And then here's this other side of the expression that, that really focuses on more of the human nature aspect of things and not burning people out and, uh, you know, creating space for, um, you know, the human side. So I personally think we need both. And this, this is for me, this, this work is never about, um, this is better than that [00:15:00] or anything.
It's how do we, how do we create the balance between the two? How can, how can, you know, one side of this masculine expression, encourage and develop the side of the feminine expression and invite it out and celebrate it.
Kirsten Trammell: Yeah. I'm just, as you're sharing this thinking about, I mean, I, I only know my own experience through all of this and, and thinking, you know, I've really been working on finding how how to find more focusing more on creating that balance like you're saying I think is a great way to put it because yeah, not wanting to live all the time in one expression versus the other and I really recognized that when I feel a sense of safety, that's when I am able to be more in a feminine expression.

PROVIDED RECORDS:

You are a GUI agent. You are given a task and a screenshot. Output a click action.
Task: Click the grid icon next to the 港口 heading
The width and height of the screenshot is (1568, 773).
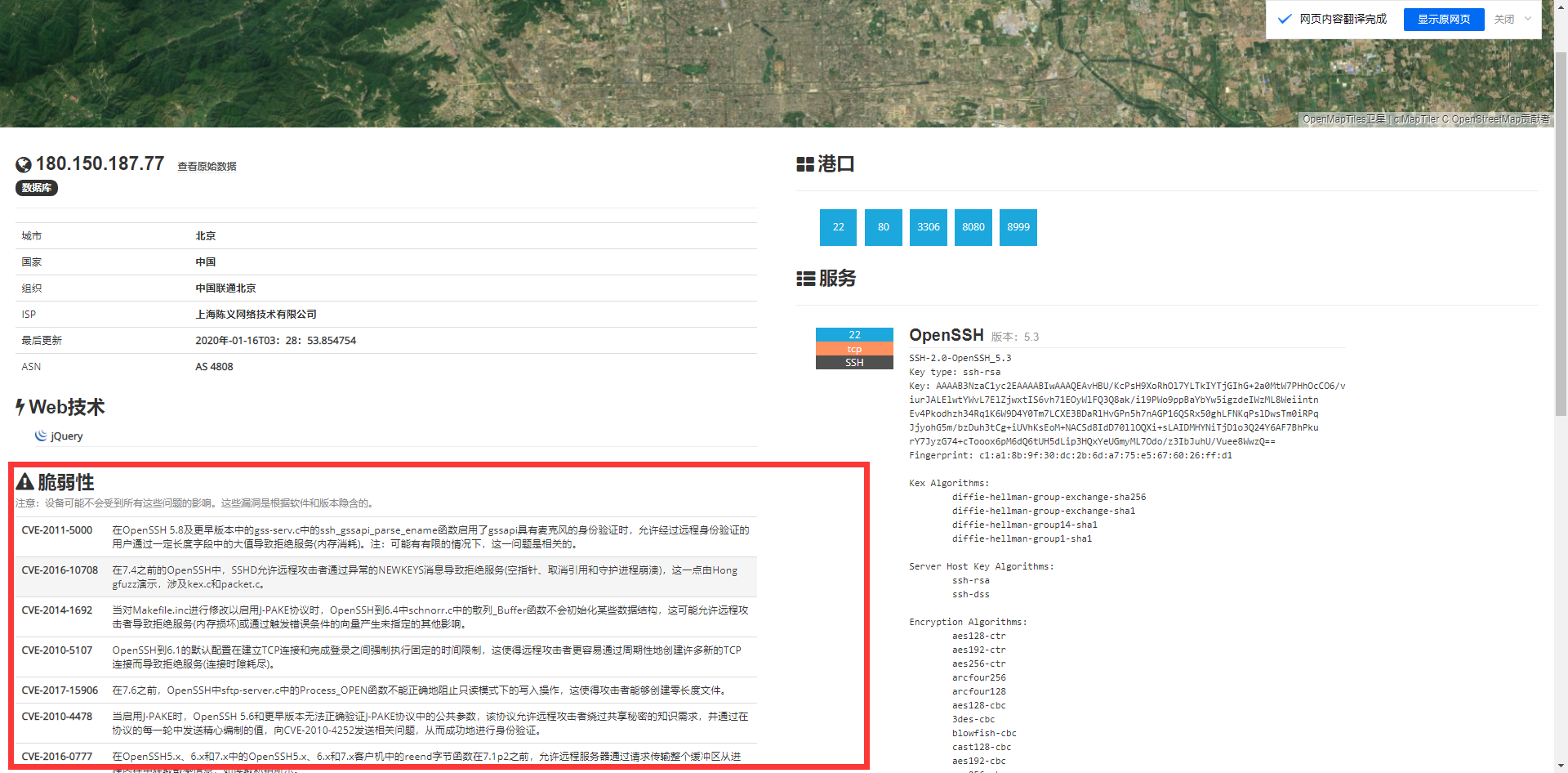click(x=804, y=163)
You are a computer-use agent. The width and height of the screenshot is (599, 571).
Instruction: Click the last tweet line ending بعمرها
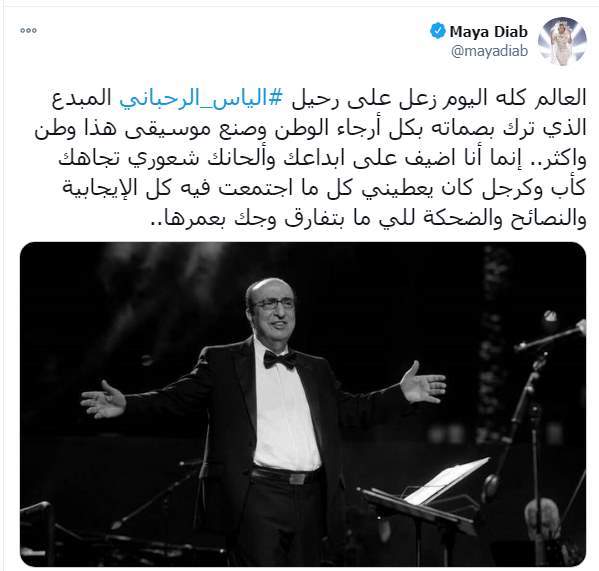[366, 221]
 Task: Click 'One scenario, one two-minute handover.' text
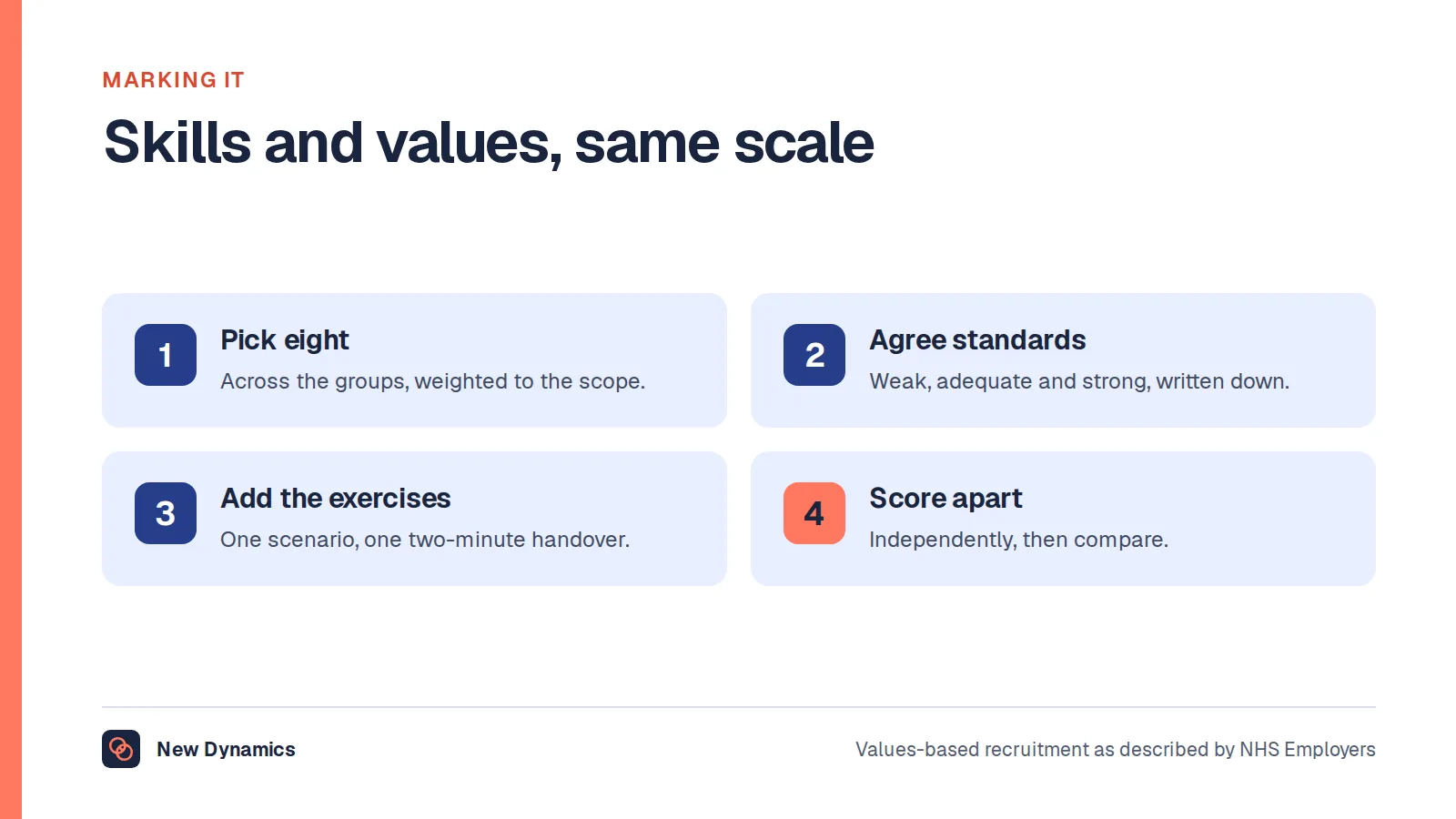(425, 540)
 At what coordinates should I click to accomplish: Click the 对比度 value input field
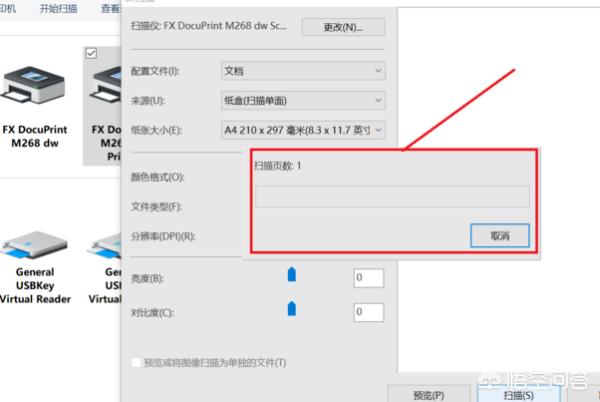click(369, 313)
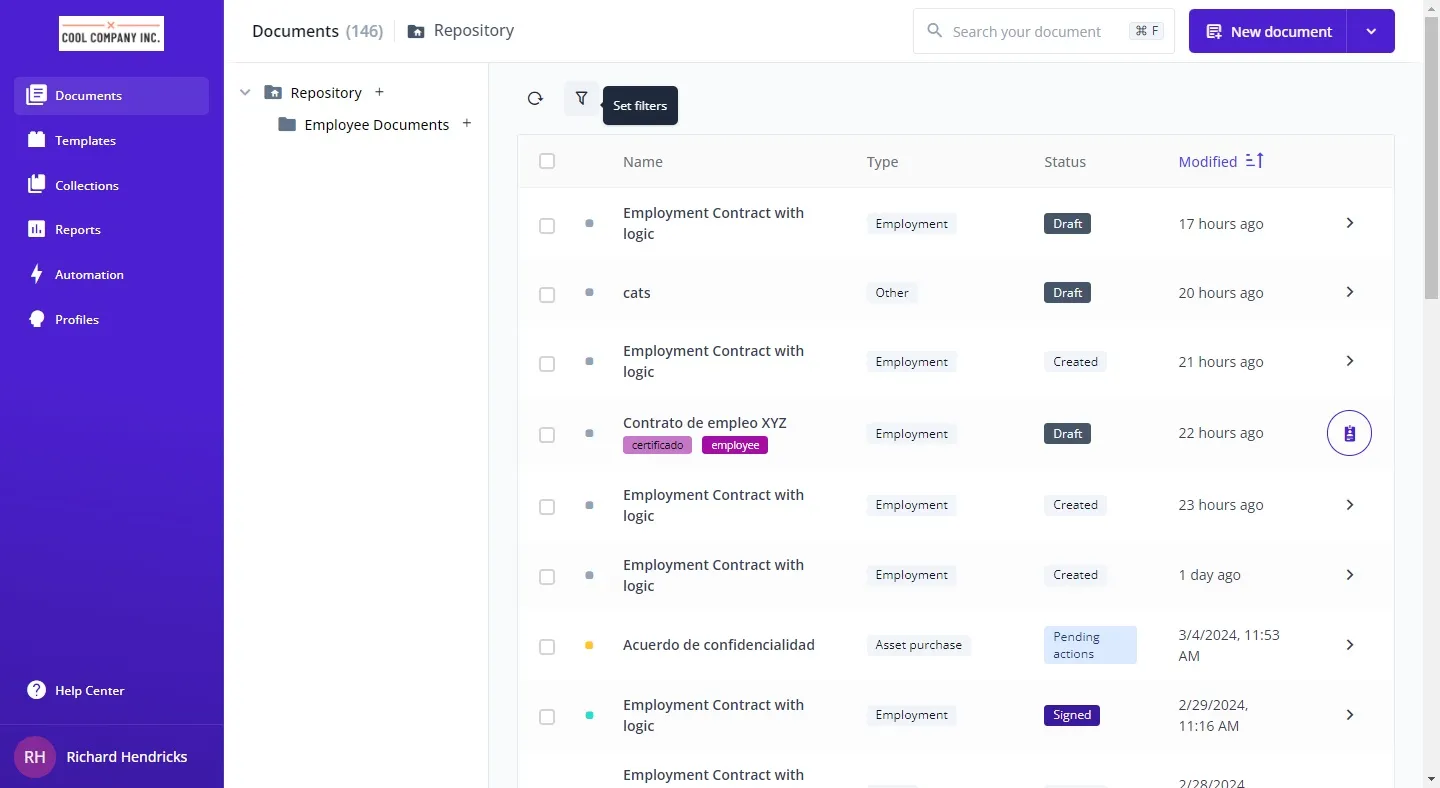Click the plus icon next to Repository
This screenshot has width=1440, height=788.
tap(379, 92)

DIRECTIVES:
1) Rewrite the paragraph of the transcript that begins "And then here's this other side" as a shorter version that keeps its main points.
2) Repeat the section of the transcript from "And then here's" up to and including "and celebrate it.", changing "balance" to "equilibrium".

SOLVED TASKS:
1) The other side of the expression centers on human nature: not burning people out and making room for the human side. The speaker believes both sides are needed, and says this work is never about one being better than the other.

2)
And then here's this other side of the expression that, that really focuses on more of the human nature aspect of things and not burning people out and, uh, you know, creating space for, um, you know, the human side. So I personally think we need both. And this, this is for me, this, this work is never about, um, this is better than that [00:15:00] or anything.
It's how do we, how do we create the equilibrium between the two? How can, how can, you know, one side of this masculine expression, encourage and develop the side of the feminine expression and invite it out and celebrate it.